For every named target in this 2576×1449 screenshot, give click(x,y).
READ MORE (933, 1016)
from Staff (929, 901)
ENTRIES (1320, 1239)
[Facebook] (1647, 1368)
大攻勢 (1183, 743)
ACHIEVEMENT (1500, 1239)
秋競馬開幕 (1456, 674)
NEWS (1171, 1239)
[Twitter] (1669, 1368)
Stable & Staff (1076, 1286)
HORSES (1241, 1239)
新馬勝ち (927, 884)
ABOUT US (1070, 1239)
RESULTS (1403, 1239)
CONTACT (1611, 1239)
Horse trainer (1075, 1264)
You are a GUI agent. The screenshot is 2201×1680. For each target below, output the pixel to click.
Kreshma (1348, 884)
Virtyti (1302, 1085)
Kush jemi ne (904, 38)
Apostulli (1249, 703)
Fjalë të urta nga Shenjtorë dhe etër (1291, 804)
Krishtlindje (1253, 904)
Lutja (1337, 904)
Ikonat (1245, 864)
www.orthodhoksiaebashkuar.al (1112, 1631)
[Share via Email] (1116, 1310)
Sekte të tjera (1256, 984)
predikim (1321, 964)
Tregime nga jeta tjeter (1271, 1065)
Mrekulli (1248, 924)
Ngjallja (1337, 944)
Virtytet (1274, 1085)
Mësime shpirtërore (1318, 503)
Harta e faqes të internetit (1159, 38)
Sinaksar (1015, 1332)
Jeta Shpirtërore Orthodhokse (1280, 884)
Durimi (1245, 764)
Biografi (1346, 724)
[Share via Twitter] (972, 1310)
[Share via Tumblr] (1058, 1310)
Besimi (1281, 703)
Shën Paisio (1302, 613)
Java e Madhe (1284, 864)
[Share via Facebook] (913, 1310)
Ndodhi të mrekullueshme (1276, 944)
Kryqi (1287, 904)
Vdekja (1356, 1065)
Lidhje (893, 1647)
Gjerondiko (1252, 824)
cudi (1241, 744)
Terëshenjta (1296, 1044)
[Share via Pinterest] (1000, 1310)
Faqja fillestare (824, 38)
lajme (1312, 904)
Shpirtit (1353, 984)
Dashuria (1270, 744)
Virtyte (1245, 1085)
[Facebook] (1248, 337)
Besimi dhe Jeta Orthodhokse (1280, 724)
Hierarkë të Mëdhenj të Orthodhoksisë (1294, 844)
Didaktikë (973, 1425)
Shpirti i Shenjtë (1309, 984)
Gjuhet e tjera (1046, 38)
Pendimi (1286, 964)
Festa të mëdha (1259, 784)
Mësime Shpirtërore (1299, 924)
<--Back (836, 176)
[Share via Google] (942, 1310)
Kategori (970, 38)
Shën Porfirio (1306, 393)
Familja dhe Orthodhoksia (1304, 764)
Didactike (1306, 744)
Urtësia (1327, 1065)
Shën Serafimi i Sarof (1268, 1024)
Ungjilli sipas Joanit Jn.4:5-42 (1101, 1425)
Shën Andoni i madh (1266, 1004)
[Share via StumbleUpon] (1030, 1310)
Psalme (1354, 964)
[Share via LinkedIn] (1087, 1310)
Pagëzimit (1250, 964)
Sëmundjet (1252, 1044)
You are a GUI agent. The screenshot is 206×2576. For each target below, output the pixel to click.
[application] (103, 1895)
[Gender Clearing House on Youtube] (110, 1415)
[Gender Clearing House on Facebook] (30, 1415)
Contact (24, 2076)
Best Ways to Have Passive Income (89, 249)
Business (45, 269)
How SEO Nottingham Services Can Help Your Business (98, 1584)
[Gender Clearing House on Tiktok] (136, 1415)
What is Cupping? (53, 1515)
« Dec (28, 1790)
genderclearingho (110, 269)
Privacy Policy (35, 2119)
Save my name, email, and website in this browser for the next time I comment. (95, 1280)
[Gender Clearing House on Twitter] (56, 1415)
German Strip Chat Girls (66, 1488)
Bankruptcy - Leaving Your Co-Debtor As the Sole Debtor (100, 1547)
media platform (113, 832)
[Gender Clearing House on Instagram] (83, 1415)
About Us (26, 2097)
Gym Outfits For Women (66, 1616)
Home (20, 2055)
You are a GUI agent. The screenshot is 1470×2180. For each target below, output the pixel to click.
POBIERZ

______

_WORK INSTRUCTIONS_: Search the entries for the string "Twitter" and collect each line that has it.

_SOLVED PROBLEM_:
[Twitter] (1669, 1368)
[Share via Twitter] (972, 1310)
[Gender Clearing House on Twitter] (56, 1415)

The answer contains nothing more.